The case for restraint

It would be easy to catastrophise. Wikipedia was not, in fact, seriously harmed. The worm affected Meta-Wiki, a coordination site, rather than the encyclopaedia itself. The Foundation's response was swift, with read-only mode imposed within minutes and the situation fully resolved within hours. No personal data was compromised. All deleted articles were restored. The 23-minute window of active infection was remarkably short, a testament to the monitoring systems that did exist and the speed of the engineering team.

The scripting system, for all its risks, delivers genuine value. Wikipedia's official development pipeline is notoriously slow, constrained by the Foundation's limited engineering resources and the difficulty of building for a platform with hundreds of language editions and wildly varying community needs. User scripts fill the gap. Tools like Twinkle, which streamlines anti-vandalism work, or the various citation-formatting scripts that editors rely upon, were all built by volunteers using precisely the system that the worm exploited. Restricting it without providing alternatives would hobble the editors who keep Wikipedia functioning.

The tension is real, and anyone who proposes a simple fix is not taking the problem seriously.

What would actually help

The Wikimedia Foundation's official statement promised "additional security measures" developed "in consultation with the community." The details remain unspecified. But the broad outlines of what credible reform would look like are not mysterious. Mandatory code review for changes to global JavaScript would be the most obvious step, analogous to the pull request workflow that is standard practice in virtually every professional software project. A content security policy restricting which scripts can execute in editors' browsers would limit the blast radius of any future compromise. Automated scanning of user script pages for known malicious patterns could catch dormant threats like the one that sat undetected for two years. And the principle of least privilege, the idea that accounts should have only the permissions they actually need for a given task, should be enforced ruthlessly for Foundation staff accounts.

None of these measures would be painless. Code review introduces friction. Content security policies break existing workflows. Automated scanning produces false positives. And least privilege means that a security engineer conducting a test cannot simply use their all-powerful staff account because it is convenient. Each of these changes would face resistance from a community that prizes autonomy and views bureaucratic process with suspicion.

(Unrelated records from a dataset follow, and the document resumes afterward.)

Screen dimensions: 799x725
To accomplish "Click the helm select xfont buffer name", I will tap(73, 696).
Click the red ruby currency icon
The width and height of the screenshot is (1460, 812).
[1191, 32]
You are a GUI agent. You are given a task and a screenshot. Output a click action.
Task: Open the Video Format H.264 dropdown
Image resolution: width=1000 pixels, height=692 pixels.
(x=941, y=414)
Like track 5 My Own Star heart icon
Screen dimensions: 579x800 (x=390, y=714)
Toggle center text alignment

But the alternative is to wait for the next worm. The one uploaded to Russian Wikipedia two years ago was, by the admission of everyone who examined it, crude and largely ineffective. Its external payload domain did not even exist. The vandalism it produced was conspicuous and easily reversed. A more sophisticated attacker, one who harvested session tokens silently, or who exfiltrated editor credentials through browser autofill exploitation, or who subtly altered article content rather than defacing it with oversized images, could have caused damage that was neither visible nor reversible in 23 minutes.

Wikipedia turned 25 in January. It has grown from a quirky experiment in collective knowledge-building to a foundational piece of the internet's information infrastructure, referenced by search engines, cited by journalists, scraped by artificial intelligence companies training their models. The world treats it as critical infrastructure. It is past time for its security governance to reflect that reality.